Winterizing Your Sidewalks and Driveways
As a homeowner, there will always be tasks that need to be done at least once a year. When was the last time you really looked at your sidewalk and driveway? Are there any cracks? Are there any weeds growing through those cracks? Winter moisture in the form of snow and rain can worsen existing cracks in pavement. With some prevention now, you can save yourself major repairs in the spring.
Cracks in Sidewalks
The cracks are an easy fix. For concrete sidewalks some of the supplies you’ll need include a stiff brush, concrete crack filler and a putty knife. You can find these items at any home improvement store. The crack filler is usually in a caulk-like tube, so make sure you have a caulking gun.
Clean out the cracks with a stiff brush. Rinse with a high pressure water hose, or if you have a compressor blow the area clean. If you are using water pressure, make sure to let the area dry thoroughly before filling with the concrete filler. Squeeze the concrete repair material into the crack and smooth with a putty knife. Please be sure to read all the directions ion the concrete repair material before beginning your project.
Expansion Joints in Sidewalks
Cracks are not the only things you should maintain on the sidewalk. Expansion joints (the spaces between the sections of sidewalk) will also need maintenance. When sidewalks are first laid, there is a felt-like material that goes in between the joints. This material breaks down after a few years so something needs to fill this area to protect it from freezing and thawing. The items you need for maintaining this area include foam window insulation and liquid tar (in a squeeze bottle).
Prep work for expansion joints is the same as for cracks, but the finishing is very different. Do not use concrete repair filler in this area. Liquid tar is the item of choice here. If the groove is very large or deep it can get expensive to fill it entirely with tar. The alternative is to use window insulating rolled foam. This material can be used as a back filler in the joint. It comes in many different diameters, so measure the width and depth of the groove so you’ll know what size to get.

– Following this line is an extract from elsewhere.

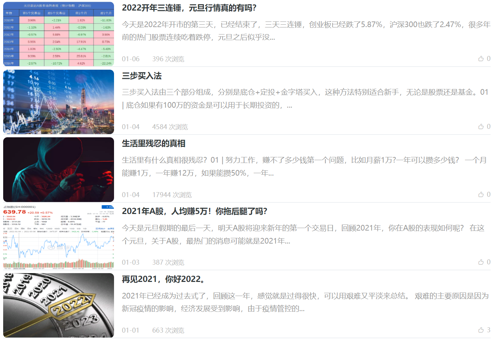Open the 再见2021，你好2022。 title link
Viewport: 498px width, 340px height.
tap(164, 279)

The joints are easier to do than cracks. All you have to do is push the foam into the cleaned space and then cover it with tar. The foam and tar are flexible enough to take all that winter has to throw at it.
Shifting or Leaning Slabs
If you notice any leaning, upheaval or shifting of your sidewalk, it is time to call a contractor. They may need to mudjack your sidewalk to make it level again.
If you have blacktop, sealing is suggested at least every 2 to 3 years. Temperatures should be above 50 degrees to do this. Get all the grass overgrowth off the edges of the driveway. Sweep with a stiff brush and hose off any leftover dust. Scrub any grease or oil spots with a strong detergent and rinse again. Let it dry thoroughly. Apply a thin coat of sealer with a squeegee. Follow the manufacturer’s directions. Do not walk or drive on the area for at least 24 hours. It may look and feel dry, but resist the urge and wait the full 24 hours.
If your driveway is concrete, follow the same procedure as for the cracks in sidewalks.
What about gravel driveways? The biggest problem with gravel is that most of it ends up in the lawn by spring. A remedy for that is to leave the first snowfall on the driveway and use your car to pack down the snow. The packed down snow will hold all that gravel in place. Now you can take care of the next snow fall by either blowing or plowing without throwing all the gravel into the lawn.
Annual tasks aren’t all that difficult, and doing them maintains the value of your property. Simple maintenance of sidewalks and driveways could save you costly repairs down the road.